The answer to this question has several aspects, with one being a genuine fear of escalating the conflict into a confrontation between NATO and Russia. The other is a cold geopolitical calculation over which outcome of the war would best serve German interests.

It would be naive to assume that a decades-long policy of German-Russian reconciliation would be reversed within a year. There is no doubt that German outrage at the Russian invasion, and the country’s support for Ukraine, is genuine, but at the same time there is no long-term incentive for Berlin to support the emergence of new power centre within the EU and its neighbouring regions.

While all eyes are focused on Eastern Europe, shifts are taking place in other areas as well. Southern Europe, for example, could become a new energy hub thanks to its existing LNG terminals and pipeline network with North Africa. Italy in particular has the potential to play a huge role in a more diversified sourcing of European energy.

Although Italy is a more trustworthy ally than Russia, it remains questionable whether Germany really wants to trade one dependence for another. In a sense, the German-Russian energy relationship was about more than just gas, yet it was also a way for Berlin to power its industry independently of its European partners. This was demonstrated most clearly with the Nord Stream 2 pipeline that was designed to deliver energy to Germany while completely circumventing any other European nation. Having Europe depend on the German economy to a larger extent than the German economy depending on Europe was a powerful (although often expensive) way to ensure Berlin’s dominance of EU politics.

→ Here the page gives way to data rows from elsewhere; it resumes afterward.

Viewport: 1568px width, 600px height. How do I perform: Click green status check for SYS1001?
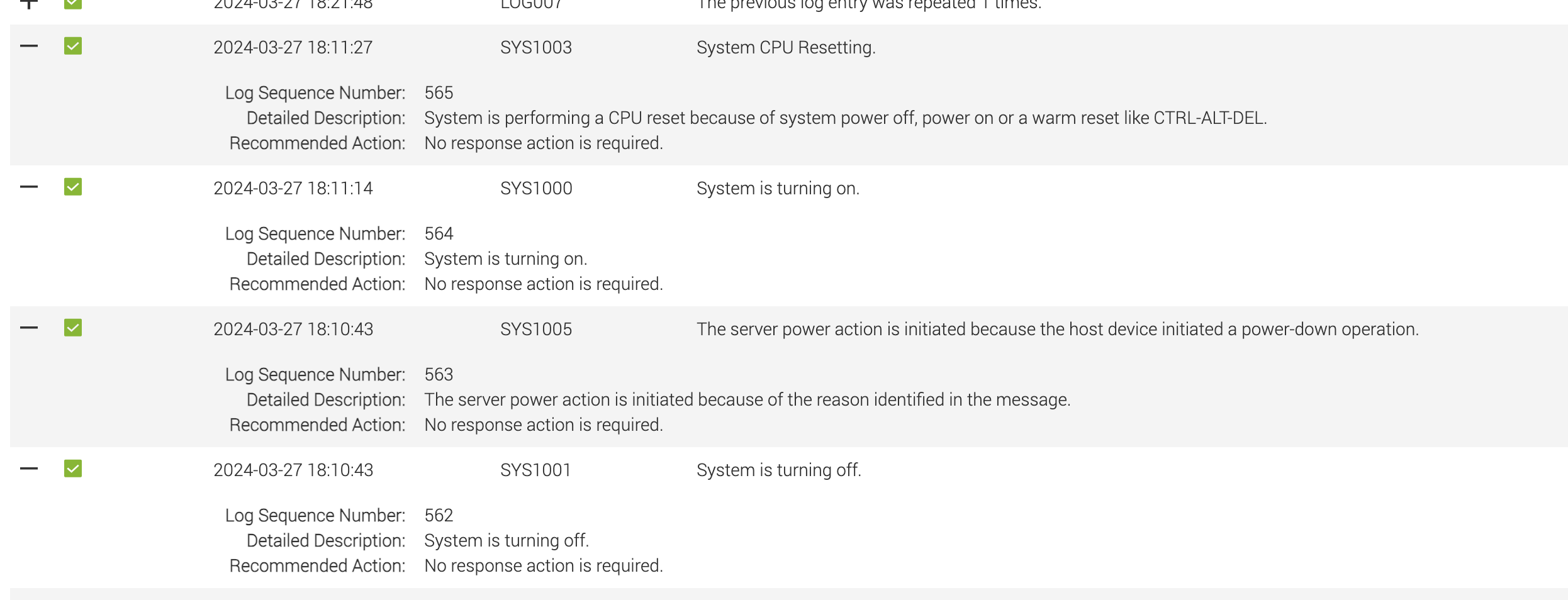tap(73, 469)
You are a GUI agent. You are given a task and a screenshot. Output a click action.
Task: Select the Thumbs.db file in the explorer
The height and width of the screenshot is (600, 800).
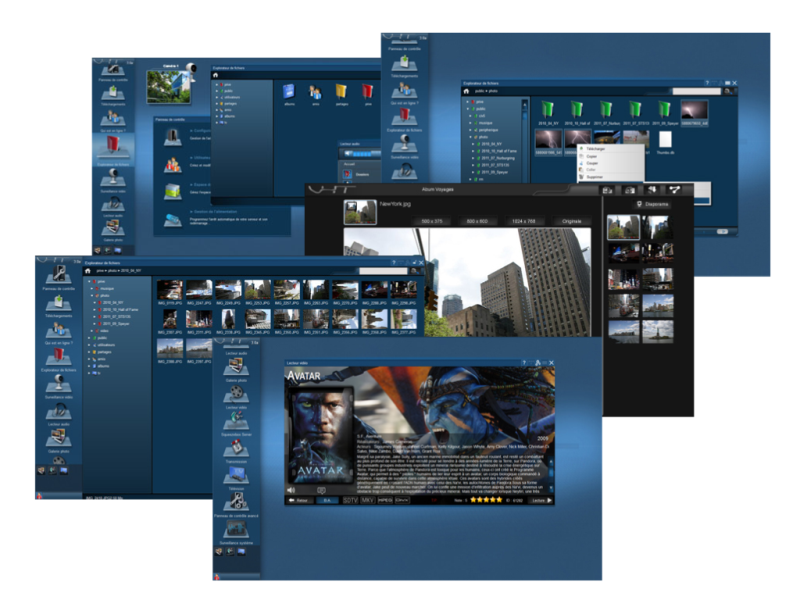[667, 138]
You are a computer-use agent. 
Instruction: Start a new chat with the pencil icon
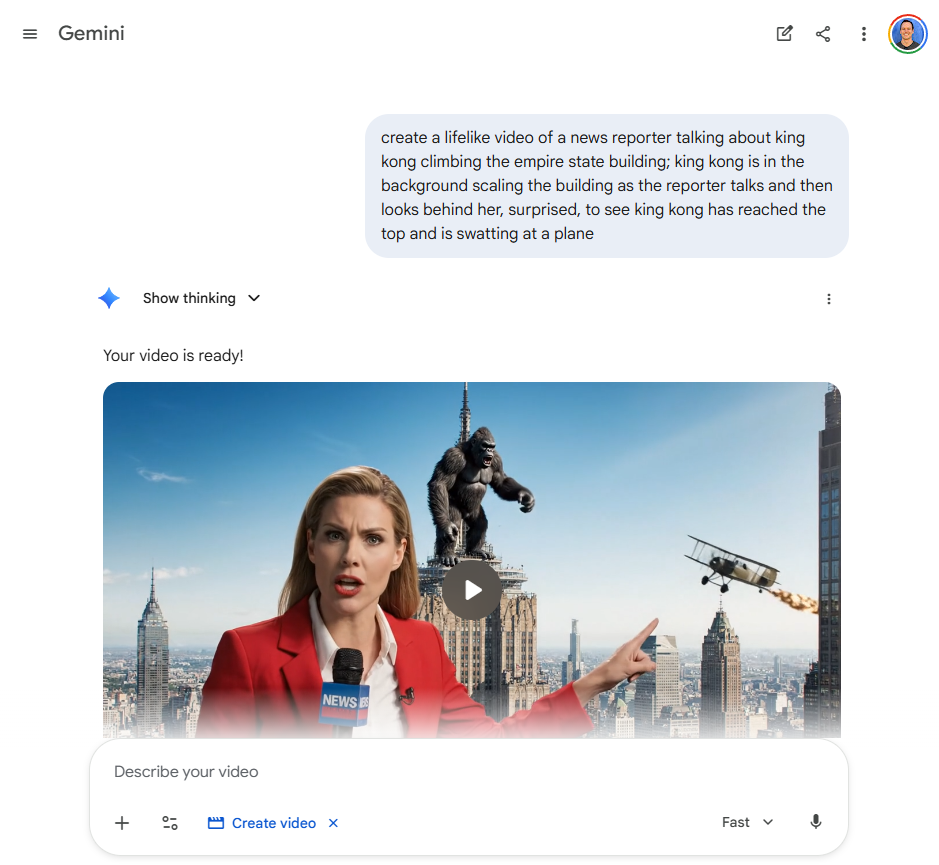click(x=784, y=33)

It seems likely that there is no appetite to empower a Southern European energy hub dominated by Italy or a Central-Eastern European military bloc under Polish leadership which includes Ukraine as both an EU and NATO member.

So while Berlin certainly does not want Ukraine to be annexed by Russia, an uncomfortable truth may be that a decisive victory for Kyiv would not be in its best interests. Indeed, a stalemate that could allow a return to the status quo before the invasion of last year may be the most desirable outcome. But that’s the quiet part Scholz won’t be saying out loud.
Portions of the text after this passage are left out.